▸ **THE PROBLEM**
Run through the records and, wherever a line holds the word "computer", return that line.

▸ **DATA PROVIDED**
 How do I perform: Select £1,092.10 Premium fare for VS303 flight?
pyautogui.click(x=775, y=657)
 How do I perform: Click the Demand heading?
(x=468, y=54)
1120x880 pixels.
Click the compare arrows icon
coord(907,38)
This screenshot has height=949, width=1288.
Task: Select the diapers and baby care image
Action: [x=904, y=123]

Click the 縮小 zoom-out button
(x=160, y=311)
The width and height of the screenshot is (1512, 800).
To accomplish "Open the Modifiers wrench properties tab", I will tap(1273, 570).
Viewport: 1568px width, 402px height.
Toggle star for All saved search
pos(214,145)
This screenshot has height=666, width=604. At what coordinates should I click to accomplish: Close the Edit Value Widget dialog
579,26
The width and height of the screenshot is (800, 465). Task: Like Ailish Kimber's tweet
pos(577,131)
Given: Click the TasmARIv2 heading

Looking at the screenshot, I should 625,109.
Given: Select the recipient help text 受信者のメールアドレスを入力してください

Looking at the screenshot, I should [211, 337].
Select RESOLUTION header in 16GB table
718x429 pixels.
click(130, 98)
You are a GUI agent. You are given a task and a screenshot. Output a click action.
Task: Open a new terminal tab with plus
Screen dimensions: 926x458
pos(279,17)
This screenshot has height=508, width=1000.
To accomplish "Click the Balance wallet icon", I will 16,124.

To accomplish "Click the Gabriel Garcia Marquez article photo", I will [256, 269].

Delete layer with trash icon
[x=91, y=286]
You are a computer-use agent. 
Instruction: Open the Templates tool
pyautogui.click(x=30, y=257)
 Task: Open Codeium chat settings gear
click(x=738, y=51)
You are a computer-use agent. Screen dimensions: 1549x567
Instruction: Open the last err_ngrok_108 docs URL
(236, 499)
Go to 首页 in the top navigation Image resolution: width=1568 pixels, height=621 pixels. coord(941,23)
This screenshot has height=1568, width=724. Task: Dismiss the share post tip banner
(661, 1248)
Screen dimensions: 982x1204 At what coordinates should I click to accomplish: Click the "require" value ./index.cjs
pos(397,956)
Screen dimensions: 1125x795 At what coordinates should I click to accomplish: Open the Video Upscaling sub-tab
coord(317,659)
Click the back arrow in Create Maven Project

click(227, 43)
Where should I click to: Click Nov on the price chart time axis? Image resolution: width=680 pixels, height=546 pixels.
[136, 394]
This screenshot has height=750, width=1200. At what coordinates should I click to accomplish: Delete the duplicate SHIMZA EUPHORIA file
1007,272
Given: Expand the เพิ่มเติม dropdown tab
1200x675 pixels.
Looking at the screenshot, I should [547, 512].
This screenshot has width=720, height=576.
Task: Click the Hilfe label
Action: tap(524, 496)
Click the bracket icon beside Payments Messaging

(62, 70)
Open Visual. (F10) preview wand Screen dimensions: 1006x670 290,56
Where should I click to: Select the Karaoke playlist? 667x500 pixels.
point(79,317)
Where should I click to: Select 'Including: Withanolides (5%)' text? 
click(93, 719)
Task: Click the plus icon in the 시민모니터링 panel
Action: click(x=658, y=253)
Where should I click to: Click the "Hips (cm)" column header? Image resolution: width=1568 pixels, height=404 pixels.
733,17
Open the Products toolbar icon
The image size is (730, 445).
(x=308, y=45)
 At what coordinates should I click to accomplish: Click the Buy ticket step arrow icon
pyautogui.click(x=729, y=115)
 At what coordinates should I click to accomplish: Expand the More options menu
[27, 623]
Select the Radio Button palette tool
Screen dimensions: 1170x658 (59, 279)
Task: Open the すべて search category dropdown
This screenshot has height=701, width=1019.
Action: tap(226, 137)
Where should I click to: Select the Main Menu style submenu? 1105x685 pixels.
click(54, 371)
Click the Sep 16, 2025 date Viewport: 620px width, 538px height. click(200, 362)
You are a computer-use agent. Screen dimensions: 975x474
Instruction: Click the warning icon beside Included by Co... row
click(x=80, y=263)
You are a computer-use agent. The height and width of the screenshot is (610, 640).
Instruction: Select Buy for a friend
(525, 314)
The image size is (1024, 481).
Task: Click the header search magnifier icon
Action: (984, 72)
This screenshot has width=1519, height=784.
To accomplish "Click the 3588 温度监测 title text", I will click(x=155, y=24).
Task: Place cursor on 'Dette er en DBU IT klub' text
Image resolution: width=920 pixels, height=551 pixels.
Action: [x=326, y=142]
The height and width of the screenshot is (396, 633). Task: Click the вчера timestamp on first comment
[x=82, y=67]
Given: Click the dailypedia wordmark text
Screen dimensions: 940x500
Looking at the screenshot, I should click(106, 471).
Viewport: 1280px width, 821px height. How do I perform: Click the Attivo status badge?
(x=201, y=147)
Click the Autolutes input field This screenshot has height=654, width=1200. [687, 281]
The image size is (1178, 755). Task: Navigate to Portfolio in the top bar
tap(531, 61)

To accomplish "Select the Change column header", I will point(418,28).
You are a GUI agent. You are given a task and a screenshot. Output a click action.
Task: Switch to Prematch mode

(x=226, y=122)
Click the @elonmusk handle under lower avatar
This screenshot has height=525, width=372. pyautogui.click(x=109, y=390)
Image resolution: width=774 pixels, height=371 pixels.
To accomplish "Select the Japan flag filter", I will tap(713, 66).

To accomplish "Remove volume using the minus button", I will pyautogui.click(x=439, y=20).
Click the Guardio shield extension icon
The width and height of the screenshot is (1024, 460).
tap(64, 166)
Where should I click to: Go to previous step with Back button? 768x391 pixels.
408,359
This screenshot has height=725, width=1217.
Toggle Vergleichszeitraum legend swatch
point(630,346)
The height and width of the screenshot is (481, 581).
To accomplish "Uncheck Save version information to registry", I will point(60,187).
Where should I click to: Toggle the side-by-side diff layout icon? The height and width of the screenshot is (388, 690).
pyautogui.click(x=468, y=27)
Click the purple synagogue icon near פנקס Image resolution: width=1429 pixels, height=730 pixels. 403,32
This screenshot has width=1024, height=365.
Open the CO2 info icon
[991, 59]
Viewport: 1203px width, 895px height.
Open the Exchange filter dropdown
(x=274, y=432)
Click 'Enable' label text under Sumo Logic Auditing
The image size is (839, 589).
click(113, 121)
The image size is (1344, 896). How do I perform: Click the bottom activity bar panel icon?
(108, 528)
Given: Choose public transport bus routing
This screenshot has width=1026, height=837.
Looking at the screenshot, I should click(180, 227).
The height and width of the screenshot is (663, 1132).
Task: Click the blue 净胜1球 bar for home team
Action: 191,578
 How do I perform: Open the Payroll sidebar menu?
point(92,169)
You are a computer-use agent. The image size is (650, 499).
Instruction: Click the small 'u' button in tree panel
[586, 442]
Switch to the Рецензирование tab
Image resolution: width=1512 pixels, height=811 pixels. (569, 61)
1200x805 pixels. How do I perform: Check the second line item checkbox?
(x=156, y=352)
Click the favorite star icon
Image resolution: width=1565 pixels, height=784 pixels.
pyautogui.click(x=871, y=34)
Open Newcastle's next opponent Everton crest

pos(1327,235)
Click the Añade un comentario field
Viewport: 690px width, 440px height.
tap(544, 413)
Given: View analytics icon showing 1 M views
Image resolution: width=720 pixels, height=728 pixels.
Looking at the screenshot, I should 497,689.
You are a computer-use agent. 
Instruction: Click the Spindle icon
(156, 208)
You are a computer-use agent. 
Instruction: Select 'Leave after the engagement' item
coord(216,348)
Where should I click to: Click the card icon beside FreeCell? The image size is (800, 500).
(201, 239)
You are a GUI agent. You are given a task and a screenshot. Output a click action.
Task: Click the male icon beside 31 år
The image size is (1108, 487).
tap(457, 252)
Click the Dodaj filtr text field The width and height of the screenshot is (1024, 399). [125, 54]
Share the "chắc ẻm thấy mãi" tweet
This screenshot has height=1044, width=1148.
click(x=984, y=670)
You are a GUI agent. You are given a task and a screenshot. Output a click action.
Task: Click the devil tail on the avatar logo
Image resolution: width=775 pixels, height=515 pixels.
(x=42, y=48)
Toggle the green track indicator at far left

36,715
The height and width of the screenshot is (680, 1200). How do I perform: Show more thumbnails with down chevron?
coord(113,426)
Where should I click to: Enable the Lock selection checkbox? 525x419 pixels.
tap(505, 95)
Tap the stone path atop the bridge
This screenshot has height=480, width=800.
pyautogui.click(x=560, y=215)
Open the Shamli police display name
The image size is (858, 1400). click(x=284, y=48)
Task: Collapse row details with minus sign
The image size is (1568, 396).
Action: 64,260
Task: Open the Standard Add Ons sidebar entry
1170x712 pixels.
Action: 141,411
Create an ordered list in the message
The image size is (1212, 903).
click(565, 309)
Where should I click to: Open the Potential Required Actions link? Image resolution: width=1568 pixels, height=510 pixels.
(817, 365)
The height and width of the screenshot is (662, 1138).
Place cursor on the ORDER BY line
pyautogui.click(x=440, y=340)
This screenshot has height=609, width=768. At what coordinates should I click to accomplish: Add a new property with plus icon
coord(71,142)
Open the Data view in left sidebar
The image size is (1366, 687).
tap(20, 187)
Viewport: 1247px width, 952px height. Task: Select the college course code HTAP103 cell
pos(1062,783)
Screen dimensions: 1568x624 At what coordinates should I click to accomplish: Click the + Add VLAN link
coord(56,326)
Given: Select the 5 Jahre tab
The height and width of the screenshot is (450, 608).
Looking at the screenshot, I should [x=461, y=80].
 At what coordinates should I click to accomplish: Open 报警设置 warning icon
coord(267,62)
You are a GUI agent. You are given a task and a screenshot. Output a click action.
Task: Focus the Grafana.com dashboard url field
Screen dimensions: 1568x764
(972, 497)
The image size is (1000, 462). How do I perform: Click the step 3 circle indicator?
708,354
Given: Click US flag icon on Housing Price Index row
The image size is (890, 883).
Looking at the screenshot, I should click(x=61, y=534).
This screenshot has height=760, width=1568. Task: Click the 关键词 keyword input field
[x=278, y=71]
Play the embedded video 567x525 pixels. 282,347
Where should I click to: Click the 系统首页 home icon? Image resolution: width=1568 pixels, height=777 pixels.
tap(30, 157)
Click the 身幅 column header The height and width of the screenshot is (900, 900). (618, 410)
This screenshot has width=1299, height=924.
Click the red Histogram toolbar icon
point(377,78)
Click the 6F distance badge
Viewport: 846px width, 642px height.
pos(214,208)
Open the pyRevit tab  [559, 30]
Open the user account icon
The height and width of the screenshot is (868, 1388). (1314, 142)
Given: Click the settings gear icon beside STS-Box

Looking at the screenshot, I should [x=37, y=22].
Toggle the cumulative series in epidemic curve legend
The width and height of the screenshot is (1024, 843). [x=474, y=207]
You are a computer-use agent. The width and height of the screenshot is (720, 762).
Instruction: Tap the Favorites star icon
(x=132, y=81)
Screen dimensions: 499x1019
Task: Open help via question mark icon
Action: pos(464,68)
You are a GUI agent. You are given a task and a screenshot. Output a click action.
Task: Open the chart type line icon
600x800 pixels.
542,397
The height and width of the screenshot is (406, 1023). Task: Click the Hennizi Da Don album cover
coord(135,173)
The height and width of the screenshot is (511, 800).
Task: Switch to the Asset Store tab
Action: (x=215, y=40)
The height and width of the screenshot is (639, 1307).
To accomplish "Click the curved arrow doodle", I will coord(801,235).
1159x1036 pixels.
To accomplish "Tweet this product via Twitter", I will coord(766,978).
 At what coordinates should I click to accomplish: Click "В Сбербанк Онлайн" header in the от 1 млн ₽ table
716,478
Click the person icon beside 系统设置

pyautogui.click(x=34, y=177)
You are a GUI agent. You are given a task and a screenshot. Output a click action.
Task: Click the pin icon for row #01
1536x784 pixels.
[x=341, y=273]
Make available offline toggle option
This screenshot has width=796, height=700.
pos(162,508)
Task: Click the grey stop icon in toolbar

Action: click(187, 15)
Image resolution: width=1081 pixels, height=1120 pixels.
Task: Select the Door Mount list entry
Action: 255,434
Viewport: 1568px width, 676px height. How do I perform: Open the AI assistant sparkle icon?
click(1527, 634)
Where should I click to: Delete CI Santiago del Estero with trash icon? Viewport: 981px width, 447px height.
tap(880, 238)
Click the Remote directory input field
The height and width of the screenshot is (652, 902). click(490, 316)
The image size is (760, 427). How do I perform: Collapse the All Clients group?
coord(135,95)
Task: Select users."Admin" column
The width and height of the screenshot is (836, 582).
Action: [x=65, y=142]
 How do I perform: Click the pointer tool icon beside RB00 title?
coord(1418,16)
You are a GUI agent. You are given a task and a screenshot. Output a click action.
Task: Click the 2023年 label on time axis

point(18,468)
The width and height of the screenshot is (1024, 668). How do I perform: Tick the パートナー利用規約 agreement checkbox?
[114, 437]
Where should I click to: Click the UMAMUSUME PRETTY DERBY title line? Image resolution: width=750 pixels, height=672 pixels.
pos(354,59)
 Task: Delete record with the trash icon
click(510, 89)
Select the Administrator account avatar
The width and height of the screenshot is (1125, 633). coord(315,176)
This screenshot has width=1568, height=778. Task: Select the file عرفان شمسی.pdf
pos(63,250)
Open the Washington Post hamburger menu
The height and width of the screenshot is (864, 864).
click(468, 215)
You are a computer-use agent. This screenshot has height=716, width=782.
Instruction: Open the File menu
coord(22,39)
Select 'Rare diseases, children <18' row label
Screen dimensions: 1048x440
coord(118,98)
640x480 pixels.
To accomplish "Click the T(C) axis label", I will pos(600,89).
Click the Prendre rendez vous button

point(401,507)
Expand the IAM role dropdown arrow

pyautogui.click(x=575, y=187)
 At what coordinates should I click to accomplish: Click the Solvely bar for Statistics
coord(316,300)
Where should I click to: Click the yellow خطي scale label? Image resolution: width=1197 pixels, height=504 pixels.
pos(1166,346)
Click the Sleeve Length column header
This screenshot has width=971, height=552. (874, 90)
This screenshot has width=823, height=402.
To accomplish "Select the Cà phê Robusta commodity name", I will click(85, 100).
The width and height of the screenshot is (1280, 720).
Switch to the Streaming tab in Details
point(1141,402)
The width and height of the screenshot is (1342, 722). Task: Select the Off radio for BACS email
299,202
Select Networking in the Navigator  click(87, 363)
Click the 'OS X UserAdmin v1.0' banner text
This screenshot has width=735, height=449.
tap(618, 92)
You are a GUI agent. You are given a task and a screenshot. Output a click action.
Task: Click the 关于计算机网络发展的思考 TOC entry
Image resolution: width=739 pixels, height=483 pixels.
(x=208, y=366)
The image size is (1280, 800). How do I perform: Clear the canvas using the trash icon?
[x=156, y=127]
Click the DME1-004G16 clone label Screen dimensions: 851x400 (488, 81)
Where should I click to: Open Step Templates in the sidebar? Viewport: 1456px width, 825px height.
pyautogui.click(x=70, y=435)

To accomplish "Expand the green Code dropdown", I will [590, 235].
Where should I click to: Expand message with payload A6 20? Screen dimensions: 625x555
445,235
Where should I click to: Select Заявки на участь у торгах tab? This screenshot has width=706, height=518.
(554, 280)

▸ **YOUR SOLUTION**
You are a computer-use agent. 
You are a computer-use agent. Screen dimensions: 1549x567
You are a computer-use agent. Screen dimensions: 975x474
You are a computer-use agent. The height and width of the screenshot is (610, 640).
You are a computer-use agent. The image size is (650, 499).
You are a computer-use agent. 
You are a computer-use agent. 
You are a computer-use agent. The width and height of the screenshot is (720, 762).
You are a computer-use agent. This screenshot has height=716, width=782.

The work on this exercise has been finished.